EN DEFENSA DE NO HACER UN CARAJO

Por: Juan José Cataño

Acabo de guardar el calendario y creo que voy 19 días mal contados en este encierro de cuarentena. En esos 19 días he visto unas 22 películas, cultivado un dolor de espalda crónico de tanto estar sentado y jugado más horas de Xbox de las que jugué en los últimos dos años combinados. Estoy contento. Estoy convencido de que no hacer nada es hacer algo bastante bueno. Me escapa el afán que tiene la gente de cuadricular lo que claramente es una situación excepcional, de embutir la rutina en la cuarentena. Al contrario, me suena más la idea de estar contento haciendo lo que a uno le venga en gana esta temporada indoors.

Y es que, ¿quién dijo que cada minuto que no se pasa aprendiendo una nueva habilidad es tiempo perdido? Al carajo con eso. Probablemente sea síntoma de ese delirio del emprendimiento que invadió la cabeza de tanta gente, el mismo que han matado y rematado en redes con un sinfín de clichés sobre el progreso y la superación personal. Es como si alguien diera dos pesos por lo que hacen y como si fuese mandato moral el reventarse en el día a día con un proceso de mejora sin fin hacia el fin último de... ¿De qué? De un puesto, de pronto, de sentirse bien con uno mismo, tal vez. Según yo, las ideas que necesita para pasar la cuarentena siempre las ha tenido: le han enseñado a reprimirlas en nombre de la productividad, de la disciplina, de "no perder tiempo".

Yo digo que no hay nada malo con tomar el encierro con una pisca - o cucharada, o baldado - de hedonismo. No todo es un “proceso”, no todo lo que hace en el día tiene que ser un paso hacia una meta superior trascendental. Es un día más, y son muy pocos, así que mejor hacer lo que a uno le da placer mientras puede. Hacer nada , entonces, es hacer algo gigante: es precisamente liberarse de esa mentalidad tan nociva para la tranquilidad personal. De la cuarentena no voy a salir ni chef, ni trilingüe, ni filántropo, ni herniado por intentar hacer squats con una maleta llena de ollas y menos lleno de relatos sobre lo que fue llegar al nirvana. Eso sí, espero salir mamado de ser tan indulgente, ahí si con ganas de volver a la rutina. No quiere decir que vaya a ser negligente con mis responsabilidades, quiere decir que voy a cumplirlas a mi manera – sea lo que sea eso - y a pasar el resto de día haciendo lo que me sienta con ganas de hacer. 

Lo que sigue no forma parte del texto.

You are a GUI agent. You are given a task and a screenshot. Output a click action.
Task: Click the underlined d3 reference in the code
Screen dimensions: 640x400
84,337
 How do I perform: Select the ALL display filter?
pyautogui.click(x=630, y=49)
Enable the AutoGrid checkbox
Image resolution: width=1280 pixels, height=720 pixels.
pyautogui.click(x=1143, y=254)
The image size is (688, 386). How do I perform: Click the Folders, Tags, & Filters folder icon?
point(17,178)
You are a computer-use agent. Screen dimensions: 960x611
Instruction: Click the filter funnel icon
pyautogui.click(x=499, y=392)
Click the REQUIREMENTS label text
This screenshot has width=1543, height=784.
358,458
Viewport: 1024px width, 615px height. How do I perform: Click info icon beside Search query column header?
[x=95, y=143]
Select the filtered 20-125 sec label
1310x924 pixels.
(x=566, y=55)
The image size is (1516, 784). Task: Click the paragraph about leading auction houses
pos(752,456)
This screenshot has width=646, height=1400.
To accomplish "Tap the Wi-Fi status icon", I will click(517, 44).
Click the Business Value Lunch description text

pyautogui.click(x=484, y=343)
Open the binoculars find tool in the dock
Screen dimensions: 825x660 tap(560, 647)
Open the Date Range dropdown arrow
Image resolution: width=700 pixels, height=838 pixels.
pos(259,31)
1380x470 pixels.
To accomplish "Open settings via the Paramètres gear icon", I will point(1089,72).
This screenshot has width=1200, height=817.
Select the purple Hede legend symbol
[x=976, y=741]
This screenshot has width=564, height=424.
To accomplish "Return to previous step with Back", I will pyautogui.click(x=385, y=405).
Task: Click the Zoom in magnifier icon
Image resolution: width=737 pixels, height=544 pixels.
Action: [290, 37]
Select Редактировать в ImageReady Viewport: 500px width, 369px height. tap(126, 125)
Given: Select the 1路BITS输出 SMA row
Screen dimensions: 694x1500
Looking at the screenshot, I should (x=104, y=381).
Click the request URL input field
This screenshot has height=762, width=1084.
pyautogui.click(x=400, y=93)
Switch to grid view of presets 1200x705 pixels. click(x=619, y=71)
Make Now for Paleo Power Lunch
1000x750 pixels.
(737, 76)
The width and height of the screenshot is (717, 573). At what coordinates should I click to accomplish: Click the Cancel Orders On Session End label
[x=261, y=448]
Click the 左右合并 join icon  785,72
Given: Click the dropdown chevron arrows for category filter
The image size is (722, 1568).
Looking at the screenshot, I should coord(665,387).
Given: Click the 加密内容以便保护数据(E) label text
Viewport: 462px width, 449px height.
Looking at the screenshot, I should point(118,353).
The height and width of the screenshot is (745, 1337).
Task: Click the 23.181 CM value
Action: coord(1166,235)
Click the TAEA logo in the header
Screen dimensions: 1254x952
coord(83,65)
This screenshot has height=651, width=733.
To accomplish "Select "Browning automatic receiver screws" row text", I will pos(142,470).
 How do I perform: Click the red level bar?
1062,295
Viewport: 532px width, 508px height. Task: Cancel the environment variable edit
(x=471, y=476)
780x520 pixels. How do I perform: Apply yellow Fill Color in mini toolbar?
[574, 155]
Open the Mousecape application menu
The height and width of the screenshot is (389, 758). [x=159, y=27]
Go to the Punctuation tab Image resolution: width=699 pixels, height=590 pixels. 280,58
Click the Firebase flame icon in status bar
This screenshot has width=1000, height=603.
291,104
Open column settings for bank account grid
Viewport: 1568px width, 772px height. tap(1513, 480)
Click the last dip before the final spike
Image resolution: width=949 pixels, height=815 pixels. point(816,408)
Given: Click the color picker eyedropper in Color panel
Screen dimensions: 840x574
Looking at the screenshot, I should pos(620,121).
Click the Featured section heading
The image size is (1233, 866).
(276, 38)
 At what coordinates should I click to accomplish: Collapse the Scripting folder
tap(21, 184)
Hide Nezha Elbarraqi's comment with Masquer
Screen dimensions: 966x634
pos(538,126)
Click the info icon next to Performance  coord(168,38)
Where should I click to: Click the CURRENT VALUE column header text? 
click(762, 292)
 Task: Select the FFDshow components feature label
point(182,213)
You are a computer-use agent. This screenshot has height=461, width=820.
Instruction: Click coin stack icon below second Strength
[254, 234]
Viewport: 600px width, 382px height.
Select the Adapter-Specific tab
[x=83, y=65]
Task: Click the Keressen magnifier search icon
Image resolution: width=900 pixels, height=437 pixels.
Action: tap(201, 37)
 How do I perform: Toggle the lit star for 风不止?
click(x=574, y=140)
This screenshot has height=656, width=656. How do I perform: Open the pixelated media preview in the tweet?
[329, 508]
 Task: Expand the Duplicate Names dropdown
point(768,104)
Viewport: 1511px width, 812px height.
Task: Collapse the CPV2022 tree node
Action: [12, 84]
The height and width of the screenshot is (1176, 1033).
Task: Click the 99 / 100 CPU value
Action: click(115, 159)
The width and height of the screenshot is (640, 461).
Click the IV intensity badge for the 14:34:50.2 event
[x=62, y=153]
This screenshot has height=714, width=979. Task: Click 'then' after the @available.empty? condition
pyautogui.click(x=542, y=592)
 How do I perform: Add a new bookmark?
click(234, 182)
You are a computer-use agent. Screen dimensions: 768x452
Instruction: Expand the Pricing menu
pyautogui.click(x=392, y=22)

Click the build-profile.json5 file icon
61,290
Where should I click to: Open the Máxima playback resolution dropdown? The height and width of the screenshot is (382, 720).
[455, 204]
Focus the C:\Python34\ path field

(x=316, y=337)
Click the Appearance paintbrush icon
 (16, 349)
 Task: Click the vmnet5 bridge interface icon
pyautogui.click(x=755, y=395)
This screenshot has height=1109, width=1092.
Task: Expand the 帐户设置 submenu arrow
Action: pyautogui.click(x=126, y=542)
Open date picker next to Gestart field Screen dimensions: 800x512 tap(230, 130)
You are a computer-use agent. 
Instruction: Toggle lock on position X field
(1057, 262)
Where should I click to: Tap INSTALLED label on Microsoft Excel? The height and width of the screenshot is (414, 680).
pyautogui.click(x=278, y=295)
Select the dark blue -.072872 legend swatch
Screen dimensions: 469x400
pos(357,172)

Hacer nada, además, no tiene nada de fácil. Estoy seguro de no ser el único que se sienta un momento a mirar el techo y lo único que pasa por su cabeza - como un ataque de estrés pos traumático - son destellos de todas las cosas que tiene por hacer. Vaya descanso. No. La idea de no hacer nada es precisamente aprender a descansar, a tomar las cosas más tranquilamente y a dejar de mirar lo que el resto está haciendo como si eso fuese lo ideal. Bien por los que han hecho cosas que no acostumbraban en su día a día, pero líbranos señor de esa noción de que eso es "aprovechar" la cuarentena. Aprovechar la cuarentena, insisto, puede ser no hacer un carajo, esto es, hacer en exceso todo lo que no podíamos hacer - ni podremos- en los días normales que ocupan la mayoría de nuestros años.